▶ [INSTRUCTIONS TO FOLLOW]
Translate the sentence "Plaintiffs appeal from the ensuing judgment." from the court opinion into Spanish.

▶ [EXTRACT TO READ]

Start of Block

Summary
In Alter v. Michael, 64 Cal.2d 480, 413 P.2d 153, the Supreme Court of California recognized in respect of legal malpractice that the adoption of the discovery doctrine falls within the legislative prerogative.
Summary of this case from Hatsumi Yoshizaki v. Hilo HospitalOpinion
Docket No. L.A. 28813.
April 25, 1966.
APPEAL from a judgment of the Superior Court of Los Angeles County. Vernon P. Spencer, Judge. Reversed.
Cadoo, Tretheway, McGinn Morgan, John J. Cheroske and Joseph P. Shanahan, Jr., for Plaintiffs and Appellants.
Kinkle, Rodiger, Graf Dewberry, William B. Rodiger and Eldon W. Bergstrom, Jr., for Defendant and Respondent.
[1] On July 24, 1963, plaintiffs filed a malpractice action against defendant attorney at law, alleging that during the period of October 1961 through April 1962 defendant had acted negligently in the conduct of certain legal matters which plaintiffs had retained him to handle. The trial court granted defendant's motion to dismiss, based on the affirmative defense of the one-year statute of limitations found in subdivision 3 of section 340 of the Code of Civil Procedure, and set up in defendant's answer. Plaintiffs appeal from the ensuing judgment. As will appear, we have determined that the alleged cause of action falls instead within the two-year period specified in subdivision 1 of section 339, and that the judgment should be reversed.

End of Block

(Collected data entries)

Start of Block

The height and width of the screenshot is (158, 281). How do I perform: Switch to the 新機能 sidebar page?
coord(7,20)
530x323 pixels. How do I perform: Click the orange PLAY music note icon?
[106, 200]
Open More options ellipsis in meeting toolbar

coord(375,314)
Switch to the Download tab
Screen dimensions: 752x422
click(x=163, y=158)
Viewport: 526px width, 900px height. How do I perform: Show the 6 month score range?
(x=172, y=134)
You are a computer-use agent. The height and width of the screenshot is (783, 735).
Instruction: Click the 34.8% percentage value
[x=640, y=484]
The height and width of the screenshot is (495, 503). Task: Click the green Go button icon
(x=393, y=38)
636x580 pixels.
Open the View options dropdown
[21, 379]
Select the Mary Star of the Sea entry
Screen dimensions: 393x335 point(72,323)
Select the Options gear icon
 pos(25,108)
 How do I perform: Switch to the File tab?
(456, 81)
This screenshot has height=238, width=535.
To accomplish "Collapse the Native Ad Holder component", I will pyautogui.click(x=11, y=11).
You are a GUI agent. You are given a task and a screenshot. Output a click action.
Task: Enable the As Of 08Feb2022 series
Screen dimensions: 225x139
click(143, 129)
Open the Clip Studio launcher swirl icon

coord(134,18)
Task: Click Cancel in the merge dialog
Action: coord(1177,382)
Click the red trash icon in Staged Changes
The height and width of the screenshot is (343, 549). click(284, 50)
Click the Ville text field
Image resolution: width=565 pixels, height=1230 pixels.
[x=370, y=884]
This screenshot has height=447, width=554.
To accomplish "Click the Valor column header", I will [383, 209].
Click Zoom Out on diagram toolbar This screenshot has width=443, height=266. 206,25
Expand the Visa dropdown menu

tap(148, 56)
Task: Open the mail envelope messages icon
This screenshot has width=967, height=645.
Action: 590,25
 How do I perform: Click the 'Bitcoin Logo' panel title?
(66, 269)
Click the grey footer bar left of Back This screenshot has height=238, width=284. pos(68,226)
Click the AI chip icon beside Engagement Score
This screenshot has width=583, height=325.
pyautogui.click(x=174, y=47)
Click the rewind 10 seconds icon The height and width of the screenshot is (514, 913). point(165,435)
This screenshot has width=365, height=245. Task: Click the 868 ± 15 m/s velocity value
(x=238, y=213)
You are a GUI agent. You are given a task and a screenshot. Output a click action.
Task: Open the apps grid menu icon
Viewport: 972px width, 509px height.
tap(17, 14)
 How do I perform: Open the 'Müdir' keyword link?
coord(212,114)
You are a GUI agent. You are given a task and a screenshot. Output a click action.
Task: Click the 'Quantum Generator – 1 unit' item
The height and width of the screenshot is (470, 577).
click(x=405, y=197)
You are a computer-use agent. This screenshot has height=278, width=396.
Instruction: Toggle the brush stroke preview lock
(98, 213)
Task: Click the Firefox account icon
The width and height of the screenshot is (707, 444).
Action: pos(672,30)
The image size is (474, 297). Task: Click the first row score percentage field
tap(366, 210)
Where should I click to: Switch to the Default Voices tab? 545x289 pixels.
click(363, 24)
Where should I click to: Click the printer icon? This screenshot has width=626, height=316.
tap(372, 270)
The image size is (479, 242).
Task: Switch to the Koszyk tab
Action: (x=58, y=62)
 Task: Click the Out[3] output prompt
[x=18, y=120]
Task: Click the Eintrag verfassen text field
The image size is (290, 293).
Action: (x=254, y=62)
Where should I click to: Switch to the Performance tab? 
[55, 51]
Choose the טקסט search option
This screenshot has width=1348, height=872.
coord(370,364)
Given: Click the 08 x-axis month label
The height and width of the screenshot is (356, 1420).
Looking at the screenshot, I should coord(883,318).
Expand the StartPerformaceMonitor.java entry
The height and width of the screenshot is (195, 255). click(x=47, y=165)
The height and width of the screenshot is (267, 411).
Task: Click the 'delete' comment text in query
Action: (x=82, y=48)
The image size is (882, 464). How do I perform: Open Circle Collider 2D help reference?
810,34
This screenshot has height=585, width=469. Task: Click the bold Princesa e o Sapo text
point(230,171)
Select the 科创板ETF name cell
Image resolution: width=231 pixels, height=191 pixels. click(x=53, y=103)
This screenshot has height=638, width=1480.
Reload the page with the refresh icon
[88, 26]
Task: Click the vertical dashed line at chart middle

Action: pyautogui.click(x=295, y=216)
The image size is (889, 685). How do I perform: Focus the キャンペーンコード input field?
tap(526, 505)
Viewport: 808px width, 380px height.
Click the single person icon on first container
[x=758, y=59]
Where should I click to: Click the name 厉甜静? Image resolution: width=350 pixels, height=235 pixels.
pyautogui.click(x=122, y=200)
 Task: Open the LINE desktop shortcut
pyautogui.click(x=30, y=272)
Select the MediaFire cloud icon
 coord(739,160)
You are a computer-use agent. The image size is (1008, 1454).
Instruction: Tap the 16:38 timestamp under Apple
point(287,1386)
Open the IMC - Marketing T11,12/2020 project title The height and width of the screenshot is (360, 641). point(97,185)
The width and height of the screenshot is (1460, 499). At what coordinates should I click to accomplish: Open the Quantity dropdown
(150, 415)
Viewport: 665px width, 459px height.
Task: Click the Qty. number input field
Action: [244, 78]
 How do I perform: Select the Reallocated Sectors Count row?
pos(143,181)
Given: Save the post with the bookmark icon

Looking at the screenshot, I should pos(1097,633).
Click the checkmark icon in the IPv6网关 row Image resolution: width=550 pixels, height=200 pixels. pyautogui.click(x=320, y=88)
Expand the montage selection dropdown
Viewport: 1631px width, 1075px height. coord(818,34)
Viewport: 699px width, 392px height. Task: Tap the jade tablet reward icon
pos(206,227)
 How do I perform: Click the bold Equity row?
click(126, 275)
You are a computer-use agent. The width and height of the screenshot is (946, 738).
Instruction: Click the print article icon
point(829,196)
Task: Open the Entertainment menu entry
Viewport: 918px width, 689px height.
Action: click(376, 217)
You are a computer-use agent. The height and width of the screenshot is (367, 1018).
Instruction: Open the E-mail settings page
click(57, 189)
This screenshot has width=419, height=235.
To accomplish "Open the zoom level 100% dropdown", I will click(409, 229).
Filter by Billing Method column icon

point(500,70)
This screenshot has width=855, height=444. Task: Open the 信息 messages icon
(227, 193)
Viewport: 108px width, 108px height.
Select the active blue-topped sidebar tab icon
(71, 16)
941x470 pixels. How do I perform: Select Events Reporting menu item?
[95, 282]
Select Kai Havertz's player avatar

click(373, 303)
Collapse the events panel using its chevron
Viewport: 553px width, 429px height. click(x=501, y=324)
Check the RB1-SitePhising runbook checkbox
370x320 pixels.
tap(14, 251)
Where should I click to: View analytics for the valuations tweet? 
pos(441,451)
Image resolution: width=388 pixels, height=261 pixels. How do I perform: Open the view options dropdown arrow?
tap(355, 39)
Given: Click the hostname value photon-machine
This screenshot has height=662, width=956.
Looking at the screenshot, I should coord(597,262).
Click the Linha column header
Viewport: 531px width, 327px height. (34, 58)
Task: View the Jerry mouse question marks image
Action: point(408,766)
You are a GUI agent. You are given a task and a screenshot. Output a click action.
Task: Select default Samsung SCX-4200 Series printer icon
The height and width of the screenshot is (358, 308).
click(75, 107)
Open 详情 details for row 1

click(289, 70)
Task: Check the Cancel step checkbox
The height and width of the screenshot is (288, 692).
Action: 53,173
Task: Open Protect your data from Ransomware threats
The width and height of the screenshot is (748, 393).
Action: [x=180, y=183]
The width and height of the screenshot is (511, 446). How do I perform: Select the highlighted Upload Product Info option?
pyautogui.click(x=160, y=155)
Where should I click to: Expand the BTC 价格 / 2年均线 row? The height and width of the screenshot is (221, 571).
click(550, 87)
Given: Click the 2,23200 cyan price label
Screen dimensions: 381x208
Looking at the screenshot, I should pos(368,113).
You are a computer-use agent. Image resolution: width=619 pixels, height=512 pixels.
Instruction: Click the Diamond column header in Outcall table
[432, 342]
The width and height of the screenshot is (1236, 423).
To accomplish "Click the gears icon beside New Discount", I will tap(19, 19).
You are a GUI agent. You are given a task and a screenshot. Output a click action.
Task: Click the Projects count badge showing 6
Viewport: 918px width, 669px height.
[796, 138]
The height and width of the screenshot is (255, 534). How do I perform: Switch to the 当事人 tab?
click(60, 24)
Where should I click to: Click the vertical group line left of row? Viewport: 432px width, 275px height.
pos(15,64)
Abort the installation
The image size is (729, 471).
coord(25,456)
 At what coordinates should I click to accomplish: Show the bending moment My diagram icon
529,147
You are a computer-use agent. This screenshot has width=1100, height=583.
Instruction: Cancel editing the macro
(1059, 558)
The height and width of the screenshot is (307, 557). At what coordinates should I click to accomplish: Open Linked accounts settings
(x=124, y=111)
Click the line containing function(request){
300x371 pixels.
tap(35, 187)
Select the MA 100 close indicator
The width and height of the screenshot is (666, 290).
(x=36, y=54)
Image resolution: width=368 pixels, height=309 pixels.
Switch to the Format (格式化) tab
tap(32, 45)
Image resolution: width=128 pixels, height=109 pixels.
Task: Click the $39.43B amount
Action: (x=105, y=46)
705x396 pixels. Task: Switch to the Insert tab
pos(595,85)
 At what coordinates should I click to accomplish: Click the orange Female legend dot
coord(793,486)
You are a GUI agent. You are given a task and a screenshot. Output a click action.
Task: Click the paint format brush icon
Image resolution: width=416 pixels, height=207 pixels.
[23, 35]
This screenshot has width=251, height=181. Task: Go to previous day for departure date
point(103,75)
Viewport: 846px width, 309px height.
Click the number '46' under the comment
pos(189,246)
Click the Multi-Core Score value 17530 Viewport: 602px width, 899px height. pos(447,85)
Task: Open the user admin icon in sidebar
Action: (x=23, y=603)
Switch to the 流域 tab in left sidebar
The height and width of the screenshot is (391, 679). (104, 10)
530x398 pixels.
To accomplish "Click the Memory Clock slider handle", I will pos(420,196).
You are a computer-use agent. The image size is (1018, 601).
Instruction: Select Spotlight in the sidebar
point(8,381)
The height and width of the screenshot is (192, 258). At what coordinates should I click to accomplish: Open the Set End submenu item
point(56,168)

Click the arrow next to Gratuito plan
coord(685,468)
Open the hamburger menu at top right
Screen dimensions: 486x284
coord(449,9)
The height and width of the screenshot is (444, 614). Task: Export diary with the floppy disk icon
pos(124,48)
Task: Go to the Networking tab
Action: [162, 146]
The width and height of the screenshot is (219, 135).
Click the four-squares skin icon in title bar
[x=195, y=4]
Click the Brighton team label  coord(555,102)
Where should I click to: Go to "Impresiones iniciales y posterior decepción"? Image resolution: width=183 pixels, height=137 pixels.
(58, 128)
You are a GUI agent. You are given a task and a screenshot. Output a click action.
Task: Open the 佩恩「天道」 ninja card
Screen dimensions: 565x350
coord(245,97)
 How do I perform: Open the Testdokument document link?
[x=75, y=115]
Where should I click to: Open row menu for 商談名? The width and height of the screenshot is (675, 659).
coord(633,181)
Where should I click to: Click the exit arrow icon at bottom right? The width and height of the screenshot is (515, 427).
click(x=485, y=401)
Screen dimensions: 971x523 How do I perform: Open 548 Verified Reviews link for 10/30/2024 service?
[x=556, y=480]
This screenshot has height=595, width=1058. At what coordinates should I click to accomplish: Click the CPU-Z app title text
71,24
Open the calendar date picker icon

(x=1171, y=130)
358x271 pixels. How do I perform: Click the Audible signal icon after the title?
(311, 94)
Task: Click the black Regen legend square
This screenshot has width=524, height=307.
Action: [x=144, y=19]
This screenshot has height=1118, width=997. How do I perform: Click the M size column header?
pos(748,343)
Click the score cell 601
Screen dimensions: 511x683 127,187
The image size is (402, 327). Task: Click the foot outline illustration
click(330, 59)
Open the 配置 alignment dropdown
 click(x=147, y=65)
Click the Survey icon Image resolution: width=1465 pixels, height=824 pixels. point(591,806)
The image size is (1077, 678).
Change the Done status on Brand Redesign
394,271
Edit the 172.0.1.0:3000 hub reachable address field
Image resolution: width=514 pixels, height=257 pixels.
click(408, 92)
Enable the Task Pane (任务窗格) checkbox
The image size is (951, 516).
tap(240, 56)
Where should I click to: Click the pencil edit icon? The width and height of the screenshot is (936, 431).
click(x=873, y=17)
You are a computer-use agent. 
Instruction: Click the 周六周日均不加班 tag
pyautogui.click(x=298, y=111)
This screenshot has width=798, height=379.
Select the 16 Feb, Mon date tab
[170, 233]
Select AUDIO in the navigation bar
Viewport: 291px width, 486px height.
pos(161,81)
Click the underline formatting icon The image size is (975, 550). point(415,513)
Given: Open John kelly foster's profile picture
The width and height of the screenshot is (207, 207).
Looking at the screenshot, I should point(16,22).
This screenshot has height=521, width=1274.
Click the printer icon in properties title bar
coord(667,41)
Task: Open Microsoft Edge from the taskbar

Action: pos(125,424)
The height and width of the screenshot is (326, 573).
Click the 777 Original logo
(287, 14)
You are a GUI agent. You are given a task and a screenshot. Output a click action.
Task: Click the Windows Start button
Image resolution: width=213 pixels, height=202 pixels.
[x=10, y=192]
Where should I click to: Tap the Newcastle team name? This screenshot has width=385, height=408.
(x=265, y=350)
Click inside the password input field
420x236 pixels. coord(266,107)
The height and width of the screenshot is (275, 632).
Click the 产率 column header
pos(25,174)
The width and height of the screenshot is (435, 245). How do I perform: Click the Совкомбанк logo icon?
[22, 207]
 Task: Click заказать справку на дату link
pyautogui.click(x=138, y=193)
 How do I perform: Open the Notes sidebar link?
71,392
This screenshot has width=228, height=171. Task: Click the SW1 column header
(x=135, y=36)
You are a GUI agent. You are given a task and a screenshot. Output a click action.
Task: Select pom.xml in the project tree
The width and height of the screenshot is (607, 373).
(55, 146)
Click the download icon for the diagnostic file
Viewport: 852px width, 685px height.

End of Block

▶ [COMPLETED EXERCISE]
Los demandantes apelan la sentencia resultante.